During 2006. the Cyber-TA team will focus on four primary research thrusts:  Data and traffic anonymity, privacy-preserving data analysis through encrypted computation, large-scale malware analysis and attack mitigation strategies, and systems design and deployment through SRI’s Cyber-TA-sponsored Threat Operations Center. The following is a brief summary of these activities.
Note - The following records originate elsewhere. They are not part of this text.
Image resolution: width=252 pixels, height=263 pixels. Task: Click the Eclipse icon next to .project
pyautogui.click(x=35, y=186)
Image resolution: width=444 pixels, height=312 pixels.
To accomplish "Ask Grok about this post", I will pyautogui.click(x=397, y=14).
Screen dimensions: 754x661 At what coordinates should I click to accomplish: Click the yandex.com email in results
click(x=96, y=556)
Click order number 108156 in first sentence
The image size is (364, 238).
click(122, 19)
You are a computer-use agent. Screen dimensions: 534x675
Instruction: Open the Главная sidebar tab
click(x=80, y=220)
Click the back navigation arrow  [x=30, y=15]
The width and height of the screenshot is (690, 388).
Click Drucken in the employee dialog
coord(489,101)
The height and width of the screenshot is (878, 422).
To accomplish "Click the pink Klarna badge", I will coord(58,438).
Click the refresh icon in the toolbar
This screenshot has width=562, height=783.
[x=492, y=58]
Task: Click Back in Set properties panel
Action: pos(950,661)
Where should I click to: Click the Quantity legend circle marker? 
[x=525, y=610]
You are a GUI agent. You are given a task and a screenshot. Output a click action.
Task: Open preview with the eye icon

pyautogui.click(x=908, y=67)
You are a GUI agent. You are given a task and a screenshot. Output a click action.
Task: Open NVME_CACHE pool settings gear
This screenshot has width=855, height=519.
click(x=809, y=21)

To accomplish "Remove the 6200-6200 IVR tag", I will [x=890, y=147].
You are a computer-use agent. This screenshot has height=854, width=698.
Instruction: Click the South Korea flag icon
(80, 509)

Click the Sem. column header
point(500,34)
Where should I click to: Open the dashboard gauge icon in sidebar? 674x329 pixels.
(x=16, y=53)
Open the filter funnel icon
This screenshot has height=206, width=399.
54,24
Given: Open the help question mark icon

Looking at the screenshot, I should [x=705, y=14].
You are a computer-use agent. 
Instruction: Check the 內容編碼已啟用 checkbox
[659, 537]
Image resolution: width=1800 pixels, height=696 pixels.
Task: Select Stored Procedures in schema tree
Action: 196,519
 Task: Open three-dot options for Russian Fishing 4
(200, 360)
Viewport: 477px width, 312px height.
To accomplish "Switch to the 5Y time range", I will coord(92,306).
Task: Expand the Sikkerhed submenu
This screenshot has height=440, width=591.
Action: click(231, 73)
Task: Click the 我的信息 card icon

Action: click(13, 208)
Data and Traffic Anonymity

We are building anonymization and sanitization operations for all major security log data types, with a special emphasis on understanding how field-level anonymization can provide strong privacy while minimizing its impact on the analytical utility of published logs. We are also using the Tor low-latency onion-routing network to develop countermeasures to traffic-flow-based methods (and thus prevent linking contributors to their data submissions). We plan to extend Tor to increase its resistance to application-specific timing and statistical attacks.

Encrypted Computation

We are exploring the application of emerging developments of query, search, and comparison operations on encrypted data for use in the collaborative analysis of high-sensitivity end-node security logsWe are extending attribute-based encryption methods that provide finer-grained methods of access control than traditional cryptosystems. For  example, we envision logging systems that label encrypted data with descriptive attributes (e.g., IP addresses, ports, user identities) and encrypt these attributes in such a way that a mediator can selectively compute private keys that will decrypt only on those log entries where a certain criterion (i.e., an IDS signature) is met by the associated attributes.  We hope to develop intrusion detection systems that can analyze fully encrypted security logs for policy and misuse violations without decrypting log content, adjusting and refining these policies well after the data has been encrypted and stored. Such systems represent a radical break from current approaches that require full access to sensitive logs to isolate a relative few suspicious records.

Malware Analysis and Mitigation

We are studying the fundamental features of large-scale intrusion phenomena captured in various security logs or observed indirectly through multilog analyses, alternative client-side statistics, or metadata extraction. Our emphasis will be on live high-volume repository correlation that goes beyond standard intensity-based measurements and other single-attribute distribution patterns (such as attacked port statistics or source-address blacklisting).  For example, we are developing contributor-side correlation applications that characterize local malicious activity through data structures and statistics, with the repositories providing consensus publishing of malware behavior, content signatures, and other malware-related traffic sequences that can be used to detect internal malware infections.    We are exploring group coordination schemes to publish and distribute consensus threat countermeasure data, schemes for helping sites detect emerging malware and botnet behavior from internal sources, honeynet-driven attack classification, and privacy-preserving self-to-world comparative views of log production patterns relative to the contributor pool.

Operations and Commercial Transition

We are releasing our research prototypes via open source software and working on some new core capability demonstrations; we’ll deploy an academic release of our core privacy-preserving alert collection infrastructure across our consortium partner sites later this year. As discussed previously, we have progressed this study to the point of developing and deploying a reference system implementation that provides IDS and firewall log collection and anonymization, source-anonymity-preserving log distribution through an onion-routing infrastructure, a large-scale data repository implementation, and a Web-based repository portal that provides remotely controllable data query and analysis services. This initial privacy-preserving threat reconnaissance center is currently undergoing test deployment, with future open source software releases to follow early next year.